** START OF RECORDED DATA **

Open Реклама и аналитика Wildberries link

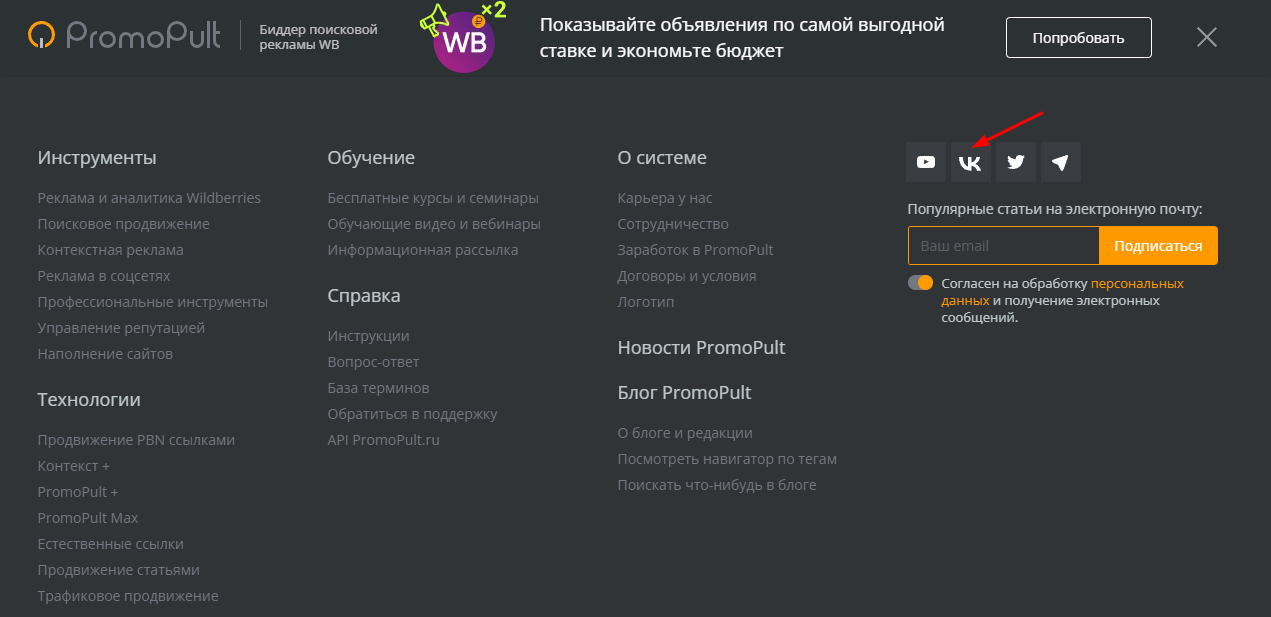point(149,198)
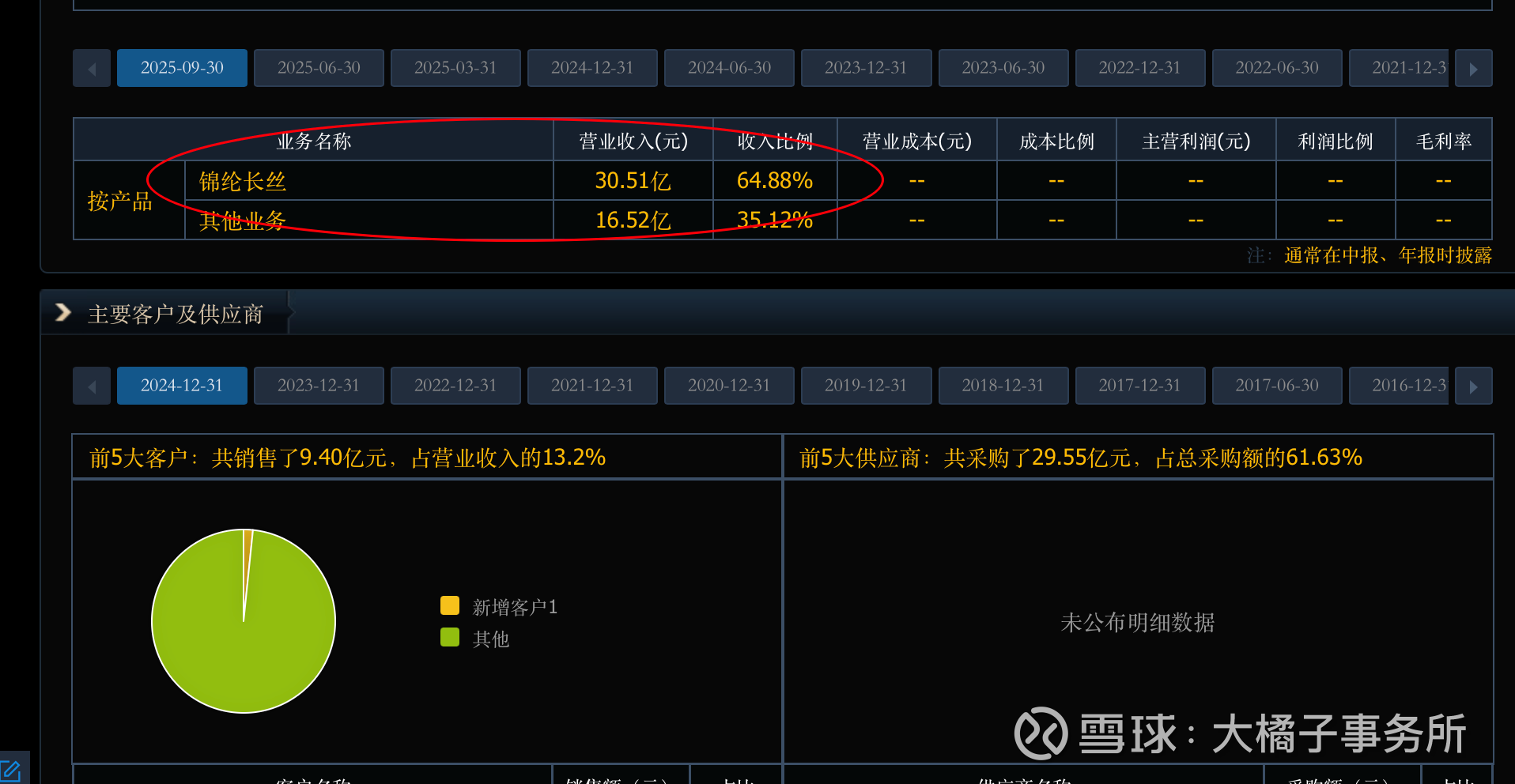
Task: Click the 锦纶长丝 product row name
Action: point(242,182)
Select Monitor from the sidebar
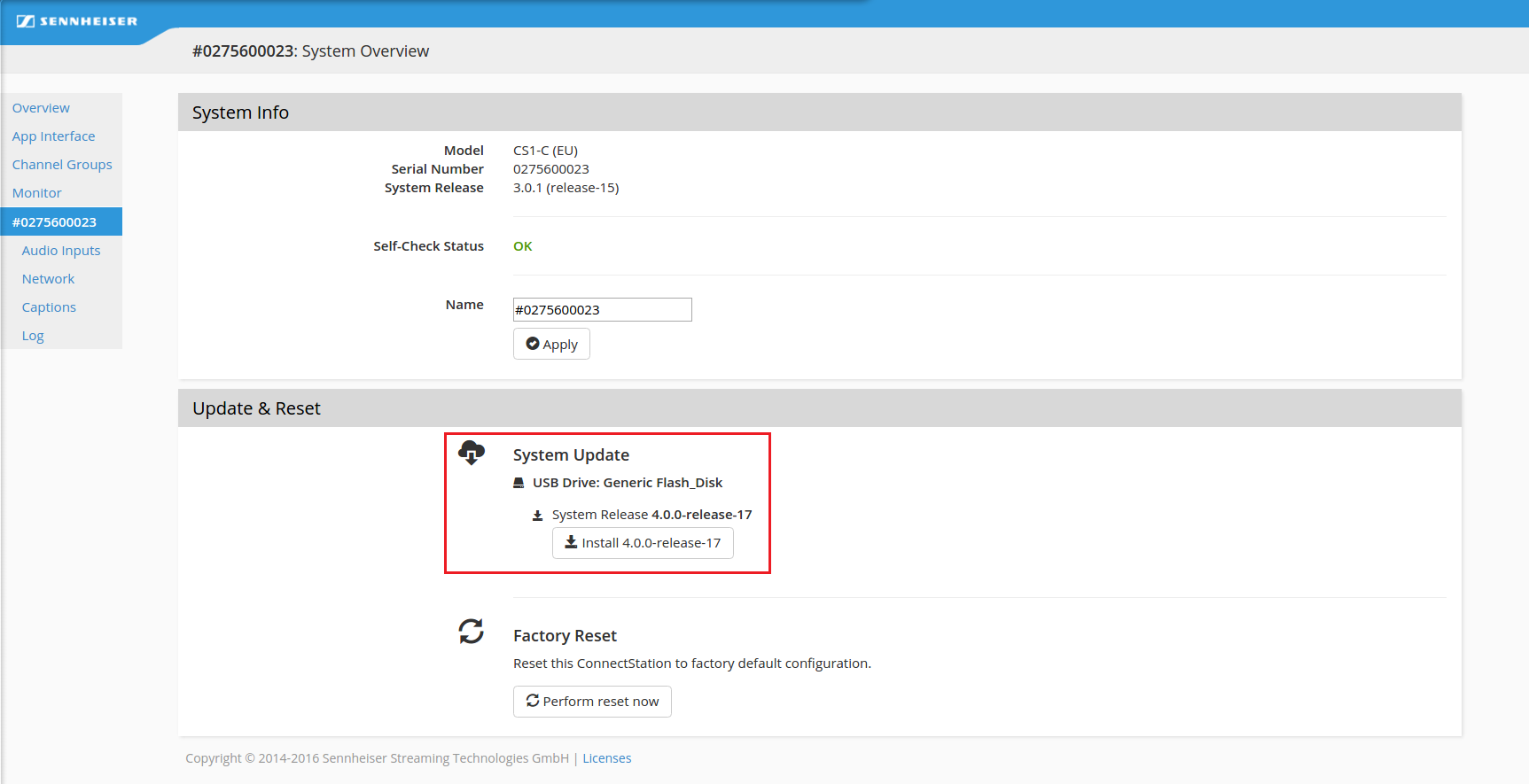 (37, 193)
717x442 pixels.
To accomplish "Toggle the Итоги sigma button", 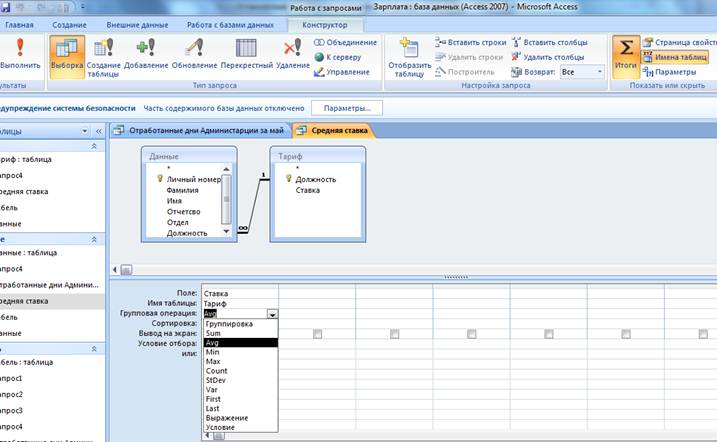I will point(626,54).
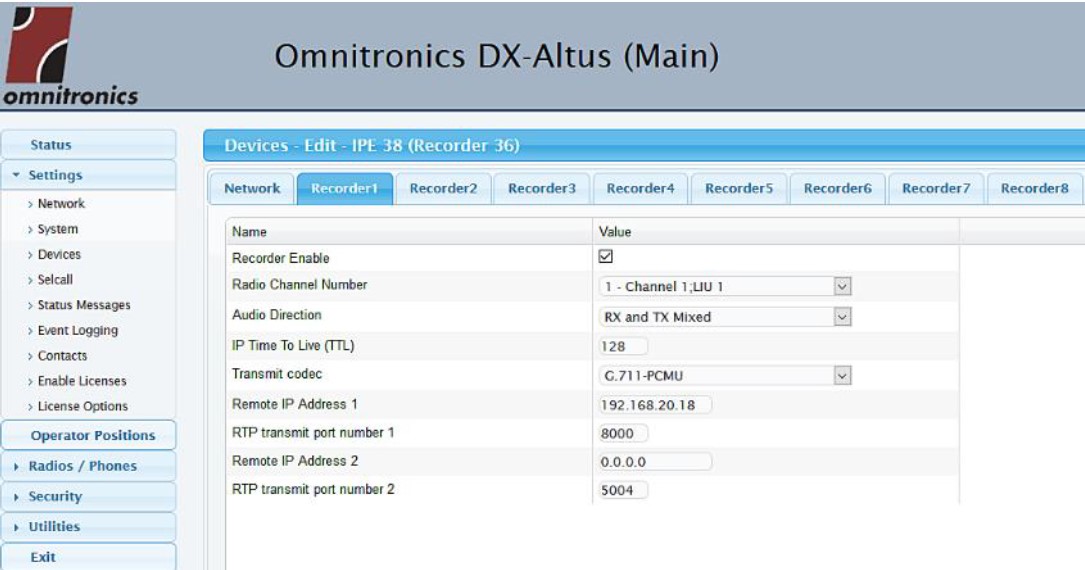Click the Omnitronics logo
The height and width of the screenshot is (570, 1085).
(x=68, y=55)
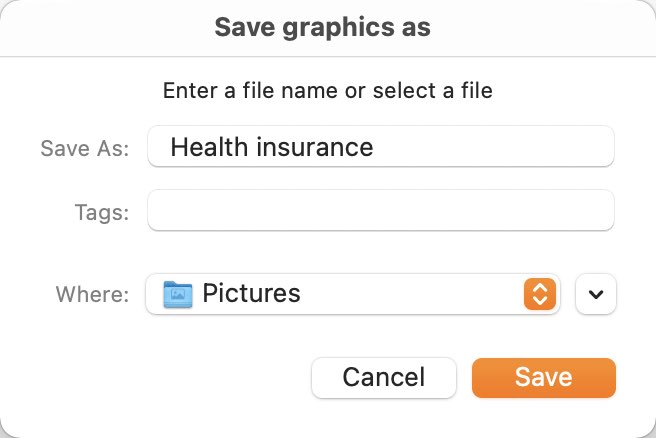Click the word insurance in filename field
Image resolution: width=656 pixels, height=438 pixels.
tap(315, 147)
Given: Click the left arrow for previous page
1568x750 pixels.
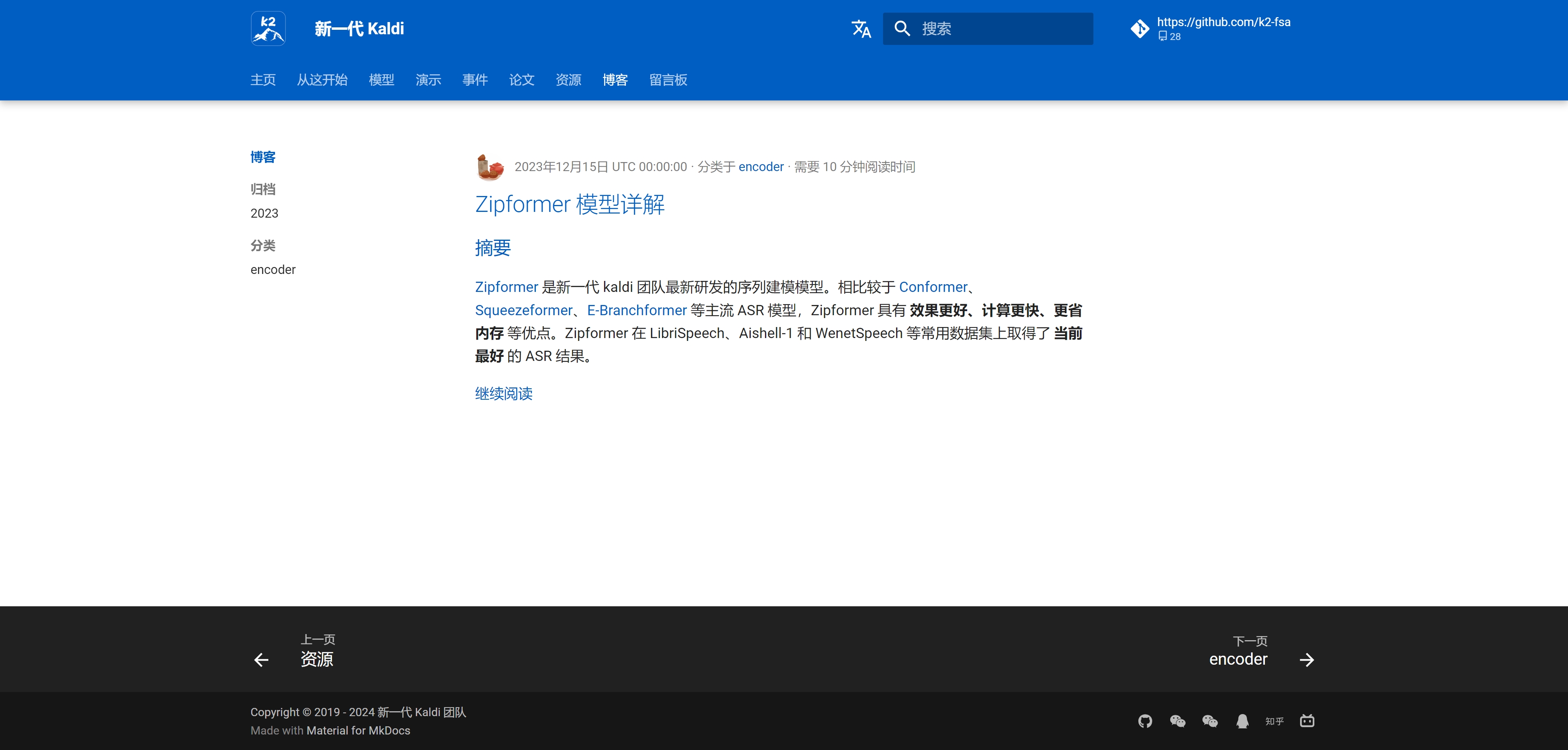Looking at the screenshot, I should click(x=261, y=659).
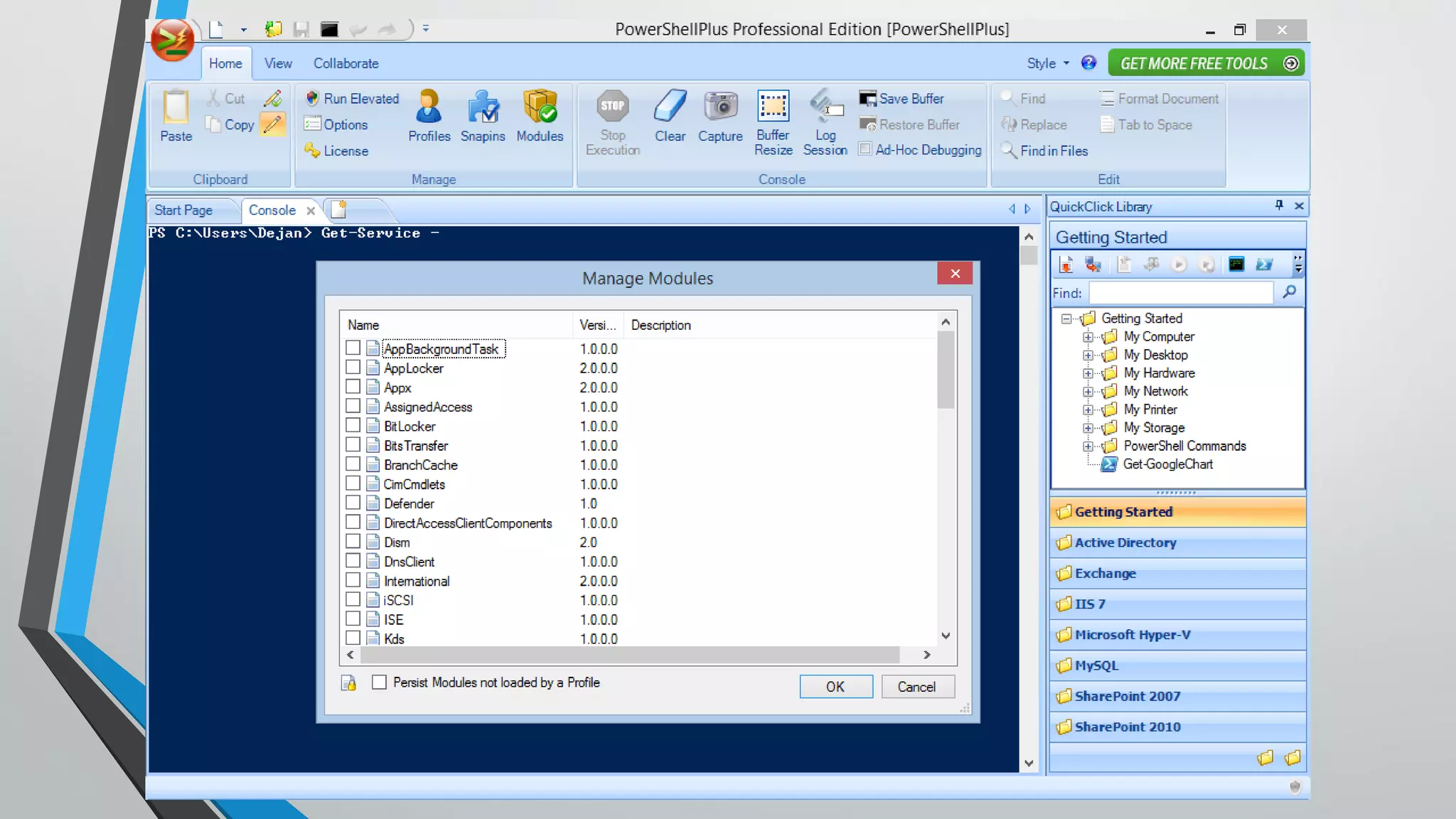
Task: Switch to the View ribbon tab
Action: (x=278, y=63)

** END OF RECORDED DATA **

* TASK PROMPT *
Format the lines of the listing from the one holding "Given: Click the left arrow for previous page" through the last line, inclusive, as a JSON list of strings with one string per line and no blank lines. Leave the pictures out of the answer.

* OUTPUT *
[
  "Given: Click the left arrow for previous page",
  "1568x750 pixels.",
  "Looking at the screenshot, I should click(x=261, y=659).",
  "Task: Switch to the View ribbon tab",
  "Action: (x=278, y=63)"
]